● **TASK INSTRUCTIONS**:
Beneath this instruction is a block of data; output from it exactly the lines that run from the one containing "Where should I click to: Open" through the one containing "Screen dimensions: 1212x708", inclusive.

● **DATA FOR THIS EXERCISE**:
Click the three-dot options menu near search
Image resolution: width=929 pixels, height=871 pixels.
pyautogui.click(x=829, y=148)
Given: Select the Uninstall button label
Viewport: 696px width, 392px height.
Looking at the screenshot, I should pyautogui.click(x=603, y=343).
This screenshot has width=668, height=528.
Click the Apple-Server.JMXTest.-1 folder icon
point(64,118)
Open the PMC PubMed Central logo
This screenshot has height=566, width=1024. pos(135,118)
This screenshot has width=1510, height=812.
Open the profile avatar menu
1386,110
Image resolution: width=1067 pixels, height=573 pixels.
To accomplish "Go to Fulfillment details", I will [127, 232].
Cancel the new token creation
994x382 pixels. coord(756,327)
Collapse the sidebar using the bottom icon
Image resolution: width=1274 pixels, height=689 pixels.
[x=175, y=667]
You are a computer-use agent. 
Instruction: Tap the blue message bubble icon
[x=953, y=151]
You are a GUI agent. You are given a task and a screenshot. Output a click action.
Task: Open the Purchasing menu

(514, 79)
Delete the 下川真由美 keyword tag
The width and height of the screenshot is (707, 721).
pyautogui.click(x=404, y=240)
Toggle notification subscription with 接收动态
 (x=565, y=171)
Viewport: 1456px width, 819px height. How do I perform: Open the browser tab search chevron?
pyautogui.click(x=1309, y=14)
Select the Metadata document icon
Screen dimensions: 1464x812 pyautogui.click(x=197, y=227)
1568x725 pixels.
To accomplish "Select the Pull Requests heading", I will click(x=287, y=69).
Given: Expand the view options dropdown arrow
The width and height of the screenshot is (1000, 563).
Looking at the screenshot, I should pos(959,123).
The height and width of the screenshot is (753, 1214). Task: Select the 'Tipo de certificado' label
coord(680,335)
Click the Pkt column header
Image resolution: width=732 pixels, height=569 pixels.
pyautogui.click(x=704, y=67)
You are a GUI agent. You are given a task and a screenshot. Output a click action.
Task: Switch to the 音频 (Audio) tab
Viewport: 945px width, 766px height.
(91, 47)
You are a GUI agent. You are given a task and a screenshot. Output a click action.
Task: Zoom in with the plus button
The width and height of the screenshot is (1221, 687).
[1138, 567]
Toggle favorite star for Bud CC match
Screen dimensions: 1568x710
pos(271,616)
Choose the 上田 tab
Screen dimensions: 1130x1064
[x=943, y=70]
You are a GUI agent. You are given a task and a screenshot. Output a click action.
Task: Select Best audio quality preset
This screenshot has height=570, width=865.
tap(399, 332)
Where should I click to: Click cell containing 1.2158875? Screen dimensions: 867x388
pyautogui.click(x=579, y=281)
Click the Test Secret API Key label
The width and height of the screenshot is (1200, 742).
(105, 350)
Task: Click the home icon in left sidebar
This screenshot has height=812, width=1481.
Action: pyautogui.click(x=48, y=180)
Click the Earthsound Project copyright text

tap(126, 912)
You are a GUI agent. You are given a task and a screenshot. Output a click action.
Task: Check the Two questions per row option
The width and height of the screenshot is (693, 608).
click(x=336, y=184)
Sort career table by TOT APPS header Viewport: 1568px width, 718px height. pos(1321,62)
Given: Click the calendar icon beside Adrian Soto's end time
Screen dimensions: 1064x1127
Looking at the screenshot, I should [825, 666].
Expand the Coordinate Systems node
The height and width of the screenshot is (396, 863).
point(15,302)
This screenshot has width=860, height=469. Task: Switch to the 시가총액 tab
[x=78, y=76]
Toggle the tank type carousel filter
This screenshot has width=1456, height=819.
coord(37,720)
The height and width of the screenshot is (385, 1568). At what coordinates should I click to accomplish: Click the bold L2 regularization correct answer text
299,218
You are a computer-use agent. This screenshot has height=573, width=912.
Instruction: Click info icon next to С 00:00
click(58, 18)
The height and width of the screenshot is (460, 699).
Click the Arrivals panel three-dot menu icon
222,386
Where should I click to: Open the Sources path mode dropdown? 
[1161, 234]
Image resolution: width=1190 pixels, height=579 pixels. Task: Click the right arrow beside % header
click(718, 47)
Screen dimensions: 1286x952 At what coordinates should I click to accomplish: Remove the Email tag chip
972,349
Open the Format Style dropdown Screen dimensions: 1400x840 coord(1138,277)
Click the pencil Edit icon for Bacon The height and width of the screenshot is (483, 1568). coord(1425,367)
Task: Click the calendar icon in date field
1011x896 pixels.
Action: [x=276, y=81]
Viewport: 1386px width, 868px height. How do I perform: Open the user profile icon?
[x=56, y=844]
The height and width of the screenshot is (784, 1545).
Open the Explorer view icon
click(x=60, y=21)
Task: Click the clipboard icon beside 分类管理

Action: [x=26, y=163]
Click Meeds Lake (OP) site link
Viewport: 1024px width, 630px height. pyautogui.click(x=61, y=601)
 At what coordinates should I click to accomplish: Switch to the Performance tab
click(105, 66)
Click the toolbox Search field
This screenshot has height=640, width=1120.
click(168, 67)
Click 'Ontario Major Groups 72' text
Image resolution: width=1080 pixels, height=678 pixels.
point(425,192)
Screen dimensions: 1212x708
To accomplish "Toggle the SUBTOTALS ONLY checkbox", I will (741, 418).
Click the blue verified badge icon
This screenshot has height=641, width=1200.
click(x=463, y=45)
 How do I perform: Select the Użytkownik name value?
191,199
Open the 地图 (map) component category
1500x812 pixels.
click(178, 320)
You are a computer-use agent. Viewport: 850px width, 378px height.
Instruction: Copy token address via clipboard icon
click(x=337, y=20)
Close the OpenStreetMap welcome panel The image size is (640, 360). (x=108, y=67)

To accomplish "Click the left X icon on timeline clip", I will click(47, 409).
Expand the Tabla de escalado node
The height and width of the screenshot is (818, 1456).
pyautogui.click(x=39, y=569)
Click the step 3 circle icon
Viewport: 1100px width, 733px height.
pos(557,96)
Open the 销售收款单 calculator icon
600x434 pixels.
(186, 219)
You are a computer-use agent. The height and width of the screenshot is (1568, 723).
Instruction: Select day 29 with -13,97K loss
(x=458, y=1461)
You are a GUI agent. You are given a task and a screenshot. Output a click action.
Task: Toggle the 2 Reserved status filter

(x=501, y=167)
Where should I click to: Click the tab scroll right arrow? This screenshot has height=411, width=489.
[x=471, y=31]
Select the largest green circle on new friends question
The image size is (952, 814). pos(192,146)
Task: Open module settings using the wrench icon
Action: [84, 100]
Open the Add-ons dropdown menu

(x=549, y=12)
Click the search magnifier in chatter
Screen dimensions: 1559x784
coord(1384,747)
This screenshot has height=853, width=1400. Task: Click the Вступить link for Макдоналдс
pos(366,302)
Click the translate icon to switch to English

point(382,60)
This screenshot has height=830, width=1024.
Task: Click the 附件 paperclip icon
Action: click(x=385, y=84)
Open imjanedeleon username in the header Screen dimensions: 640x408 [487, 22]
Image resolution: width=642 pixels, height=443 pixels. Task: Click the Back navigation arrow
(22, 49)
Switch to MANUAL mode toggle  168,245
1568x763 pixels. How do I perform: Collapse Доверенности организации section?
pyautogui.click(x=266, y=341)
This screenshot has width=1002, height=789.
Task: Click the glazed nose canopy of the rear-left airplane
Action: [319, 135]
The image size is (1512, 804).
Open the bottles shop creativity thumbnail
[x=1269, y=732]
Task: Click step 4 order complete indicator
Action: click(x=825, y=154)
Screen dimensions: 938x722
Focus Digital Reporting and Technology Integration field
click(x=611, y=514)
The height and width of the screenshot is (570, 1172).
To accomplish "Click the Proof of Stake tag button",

● **EXERCISE RESPONSE**:
Where should I click to: Open the Sources path mode dropdown? 
[1161, 234]
Image resolution: width=1190 pixels, height=579 pixels. Task: Click the right arrow beside % header
click(718, 47)
Screen dimensions: 1286x952 At what coordinates should I click to accomplish: Remove the Email tag chip
972,349
Open the Format Style dropdown Screen dimensions: 1400x840 coord(1138,277)
Click the pencil Edit icon for Bacon The height and width of the screenshot is (483, 1568). coord(1425,367)
Task: Click the calendar icon in date field
1011x896 pixels.
Action: [x=276, y=81]
Viewport: 1386px width, 868px height. How do I perform: Open the user profile icon?
[x=56, y=844]
The height and width of the screenshot is (784, 1545).
Open the Explorer view icon
click(x=60, y=21)
Task: Click the clipboard icon beside 分类管理

Action: [x=26, y=163]
Click Meeds Lake (OP) site link
Viewport: 1024px width, 630px height. pyautogui.click(x=61, y=601)
 At what coordinates should I click to accomplish: Switch to the Performance tab
click(105, 66)
Click the toolbox Search field
This screenshot has height=640, width=1120.
click(168, 67)
Click 'Ontario Major Groups 72' text
Image resolution: width=1080 pixels, height=678 pixels.
point(425,192)
Screen dimensions: 1212x708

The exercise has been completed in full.